In February 2017, the Central Leading Group for Comprehensively Deepening Reform 中央全面深化改革领导小组 issued the “Suggestions for the Reform of Foreign Aid” 《关于改革援外工作的实施意见》. The Leading Group emphasized the need to

“optimize the strategic outlook of foreign aid, improve the funds and project management of foreign aid, reform the institutional setup of foreign aid, and increase the overall effectiveness of foreign aid”.
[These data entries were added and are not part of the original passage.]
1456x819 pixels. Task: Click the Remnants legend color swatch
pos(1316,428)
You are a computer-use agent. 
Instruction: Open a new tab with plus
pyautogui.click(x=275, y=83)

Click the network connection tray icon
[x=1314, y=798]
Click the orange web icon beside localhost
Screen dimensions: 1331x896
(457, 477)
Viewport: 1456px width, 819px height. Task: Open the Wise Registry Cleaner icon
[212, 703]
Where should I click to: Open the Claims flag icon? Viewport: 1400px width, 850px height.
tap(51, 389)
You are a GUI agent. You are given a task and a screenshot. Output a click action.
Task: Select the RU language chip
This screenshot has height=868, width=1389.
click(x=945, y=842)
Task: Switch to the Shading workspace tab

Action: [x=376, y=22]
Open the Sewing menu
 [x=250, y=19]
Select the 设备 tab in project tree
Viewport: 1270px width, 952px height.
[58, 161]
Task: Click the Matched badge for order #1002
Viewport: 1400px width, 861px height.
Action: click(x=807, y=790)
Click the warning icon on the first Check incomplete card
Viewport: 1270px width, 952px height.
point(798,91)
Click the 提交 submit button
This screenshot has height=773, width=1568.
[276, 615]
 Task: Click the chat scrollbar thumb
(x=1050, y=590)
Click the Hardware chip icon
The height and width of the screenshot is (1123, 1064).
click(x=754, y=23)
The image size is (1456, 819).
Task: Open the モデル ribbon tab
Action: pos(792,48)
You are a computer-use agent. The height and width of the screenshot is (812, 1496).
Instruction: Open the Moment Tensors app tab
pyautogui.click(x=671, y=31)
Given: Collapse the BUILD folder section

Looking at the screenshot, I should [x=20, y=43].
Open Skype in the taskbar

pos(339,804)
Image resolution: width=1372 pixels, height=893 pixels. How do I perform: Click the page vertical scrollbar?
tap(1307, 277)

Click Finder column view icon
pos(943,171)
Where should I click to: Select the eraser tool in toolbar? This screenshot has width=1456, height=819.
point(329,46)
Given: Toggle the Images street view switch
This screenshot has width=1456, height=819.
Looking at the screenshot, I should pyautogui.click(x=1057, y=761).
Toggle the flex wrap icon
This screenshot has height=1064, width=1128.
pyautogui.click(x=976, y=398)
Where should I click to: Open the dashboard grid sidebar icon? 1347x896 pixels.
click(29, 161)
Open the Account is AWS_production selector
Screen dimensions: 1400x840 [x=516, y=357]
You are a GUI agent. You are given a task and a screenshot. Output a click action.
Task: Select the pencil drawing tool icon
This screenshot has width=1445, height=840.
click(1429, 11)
The fact that the Reform Leading Group issued a statement on foreign aid is in itself significant, because it was the very first time it did so. The Reform Leading Group was set up by Xi Jinping under the Politburo of the Chinese Communist Party in late 2013 to ensure that reforms are implemented (and if needed, pushed past the bureaucracy). The public debate about the need to reform the Chinese aid system has been going on for many years, but it was the first time that Xi himself took a position. South China Morning Post (SCMP) quoted Xi with the word “China must act more wisely in giving out foreign aid” after the meeting. According the the SCMP, the statement reflects Xi’s “desire to extract greater returns from China’s spending abroad as Beijing seeks to increase its international influence.” But why the urgency? Maybe because at the end of January 2017, China’s foreign exchange reserves fell below US$3 trillion at the end of January, the lowest level in six years. The Reform Reading Group linked the “more wisely” spending with the reform of the institutional setup of Chinese aid. For Miao Lü 苗绿 of the Chinese think tank Center for China & Globalization 中国与全球化智库 this means setting up a specialized foreign aid agency, as she wrote in a Global Times 全球时报 opinion piece after the meeting “Setting up a specialized foreign aid agency is absolutely necessary” 建立外援专门机构势在必行. In contrast to the majority of donor countries like Germany (GIZ), Japan (JICA) or US (USAID), China doesn’t have a dedicated aid institution. Instead, aid administered by the Ministry of Commerce in coordination with the Ministry of Finance and the Ministry of Foreign Affairs, and implemented in cooperation with over 20 central level government agencies.